I am lucky to have been one of the early visitors to Canada’s first all-electric mine: Newmont’s Borden Gold project near Chapleau in northern Ontario. Back in 2016, MacLean sold a fleet of battery electric support vehicles to the then-mine owner, Goldcorp, and both parties helped to make Canadian history with an industry “first.”

Since then I’ve visited the site a number of times — including one memorable trip for a video shoot where the mine manager agreed to appear on-camera to provide a frontline perspective on what electrification of mining means (Thank you, Luc).  

The line that grabbed my attention, and stays with me to this day, was that Goldcorp had designed and built the mine to be “silent, invisible, and green.” 

Silent and invisible in terms of not being heard or seen by the surrounding cottagers on the pristine Borden Lake, and green in terms of the diesel-free fleet, which now includes 15 MacLean production support units.    

The mining industry is moving past the diesel vs. electric vehicle debate…to the actual EV project planning and implementation phase.
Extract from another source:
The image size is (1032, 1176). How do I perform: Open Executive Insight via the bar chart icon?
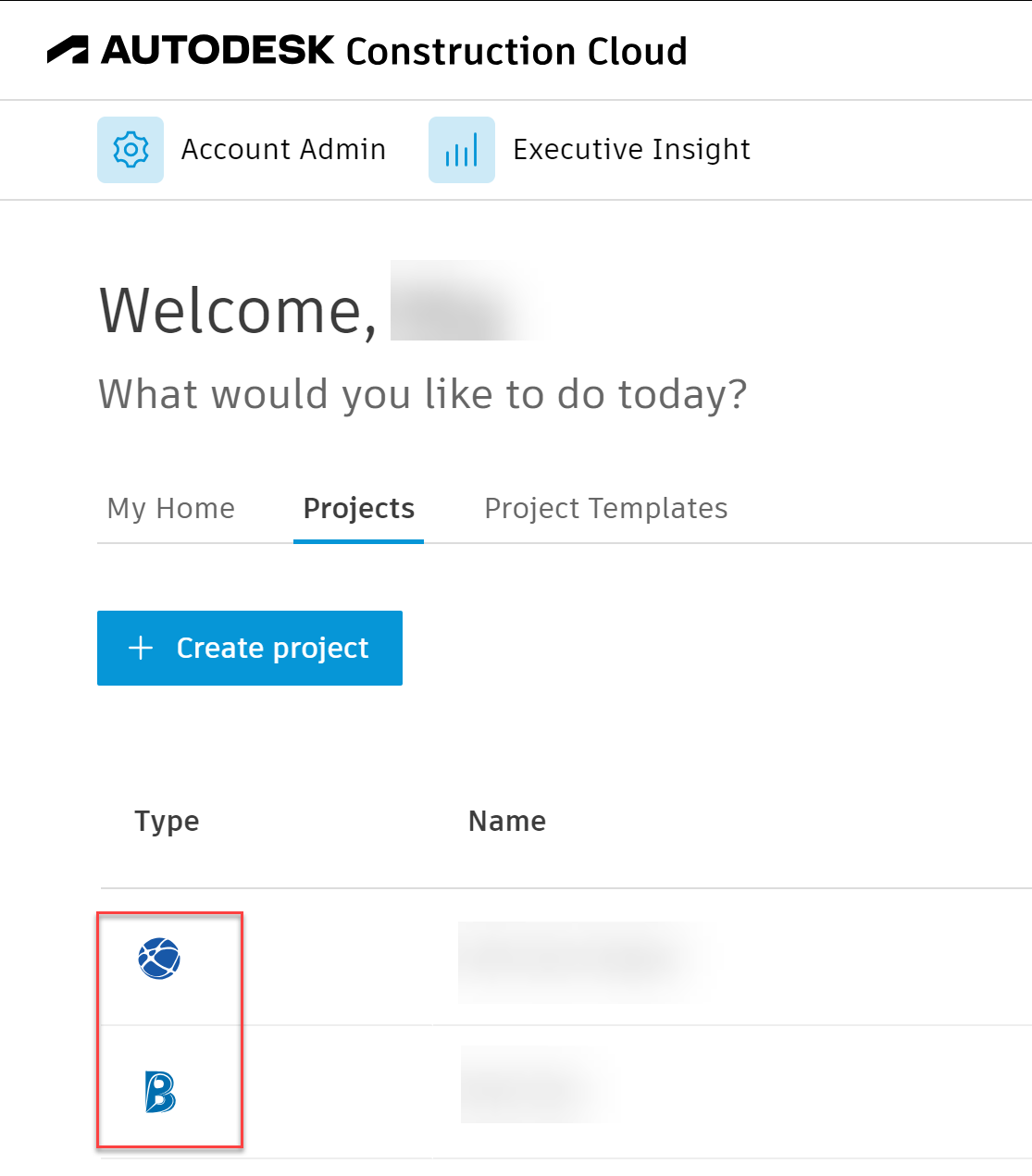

Witnessing a paradigm shift

Fast forward several years from that conversation and, thanks in large part to Goldcorp taking that important first step in an industry where fast following (rather than leading) is the norm, Canada now occupies a global leadership position in the battery electrification of underground mining. This has allowed MacLean and other electric equipment manufacturers to gain a frontline perspective on a paradigm change in the industry.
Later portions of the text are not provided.